Friday, December 16, 2016

British isn't a British word

Fere libenter homines id quod volunt credunt

Stop it!  It is so tiresome to repeatedly see the Arizona Republic's Robert Robb's malarkey about America's roots being Anglo-Saxon and Protestant.

Our "British" principles of government were borrowed from French and Italian humanists who were educated in Catholic universities.   Britain's Anglo-Saxons adopted the Roman Republic and its heroes as their own, but they never would have known who their Roman heroes were if Catholic priests and monks hadn't told them.

For heavens sake,  "British" isn't even an Anglo-Saxon word.   The Roman Pliny called the British Isles "Britanniae" centuries before the Anglo-Saxons arrived and Pliny's "Britanniaie" is rooted in Celtic name "Pretani."  In Pliny's day the Celts not only inhabited "Britanniae," but also Gallia (France) and Hispania (Spain).

In others words,  since the Anglo-Saxon immigrants to "Britanniae" eagerly took Celtic wives (putting it delicately), not only is Mr.
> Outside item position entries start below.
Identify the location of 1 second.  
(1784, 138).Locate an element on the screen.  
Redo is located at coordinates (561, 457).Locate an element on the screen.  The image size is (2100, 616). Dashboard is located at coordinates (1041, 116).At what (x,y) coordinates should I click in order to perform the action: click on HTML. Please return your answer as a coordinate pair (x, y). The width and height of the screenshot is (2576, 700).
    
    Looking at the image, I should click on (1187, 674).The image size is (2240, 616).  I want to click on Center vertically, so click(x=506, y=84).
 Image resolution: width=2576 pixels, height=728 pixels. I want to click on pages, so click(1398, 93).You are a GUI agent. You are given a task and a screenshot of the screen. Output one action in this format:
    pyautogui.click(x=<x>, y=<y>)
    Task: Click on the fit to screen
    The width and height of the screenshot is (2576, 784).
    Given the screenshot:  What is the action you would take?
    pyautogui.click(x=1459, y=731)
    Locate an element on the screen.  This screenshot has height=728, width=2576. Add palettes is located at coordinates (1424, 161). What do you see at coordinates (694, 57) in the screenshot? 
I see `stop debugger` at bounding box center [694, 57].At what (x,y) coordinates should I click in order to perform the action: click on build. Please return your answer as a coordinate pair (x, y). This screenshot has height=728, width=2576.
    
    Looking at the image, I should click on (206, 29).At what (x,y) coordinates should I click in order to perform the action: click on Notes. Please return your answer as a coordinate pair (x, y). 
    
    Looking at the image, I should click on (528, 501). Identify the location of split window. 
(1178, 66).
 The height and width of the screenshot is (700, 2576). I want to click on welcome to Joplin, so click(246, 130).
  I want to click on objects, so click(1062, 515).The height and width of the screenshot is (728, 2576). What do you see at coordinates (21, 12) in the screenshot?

Robb Irish, but he's almost certainly a long lost cousin of his colleagues Elvia Diaz and Daniel Gonzalez and maybe Ed Montini.

Monolithic Protestant culture: what does that mean besides we're Christians who don't accept the Pope as leader.  Theologically, Episcopalians have more in common with Catholics and Lutherans than they do with Baptists and Presbyterians.   In "Britanniae",  the dominant religion of the moment merrily persecuted everyone else.  The Catholics persecuted the Anglicans.  The Anglicans persecuted the Catholics.  The Anglicans and Puritans (Congregationalists and Presbyterians) fought wars with each other over who'd run the country.  America's government was inspired by the British all right.   The Founding Fathers gave us a Constitution and especially the First Amendment to stop all that crap.